* [TASK OBJECTIVE]:
Omit all pictures. Quote only the lines from the one with "Task: Attach a file with the image icon" through the end of the material below.

* [DATA FOR THIS EXERCISE]:
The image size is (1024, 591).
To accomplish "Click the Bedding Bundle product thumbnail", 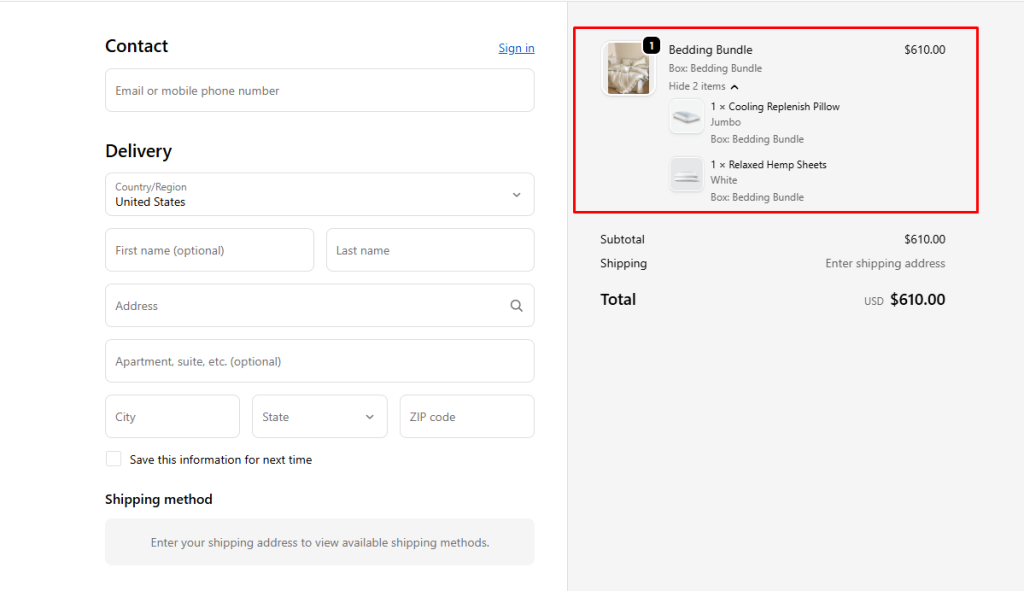I will (628, 69).
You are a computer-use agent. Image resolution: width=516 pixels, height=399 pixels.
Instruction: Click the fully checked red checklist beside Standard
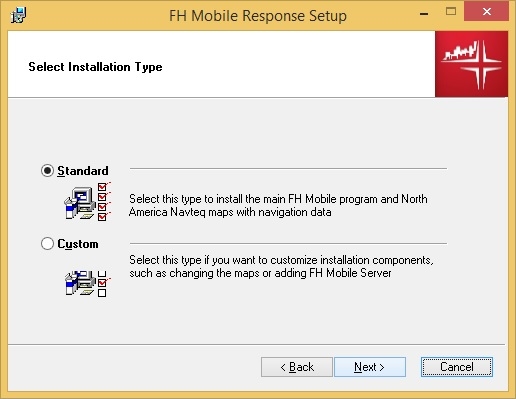click(103, 202)
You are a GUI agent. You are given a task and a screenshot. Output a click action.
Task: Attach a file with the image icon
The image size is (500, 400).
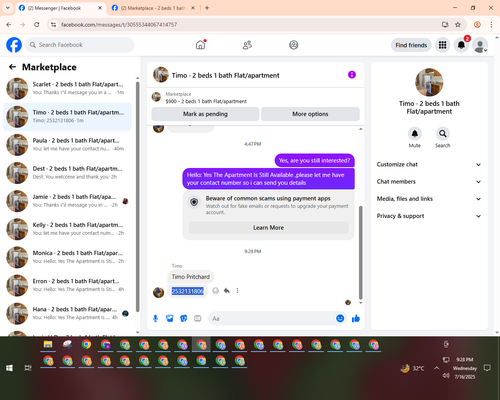pos(170,319)
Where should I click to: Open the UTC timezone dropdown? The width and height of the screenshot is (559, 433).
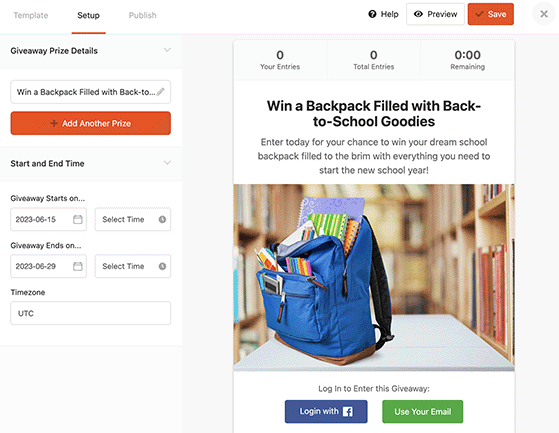(x=91, y=313)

* [TASK SOLUTION]:
Task: Attach a file with the image icon
The image size is (500, 400).
pos(170,319)
Where should I click to: Open the UTC timezone dropdown? The width and height of the screenshot is (559, 433).
(x=91, y=313)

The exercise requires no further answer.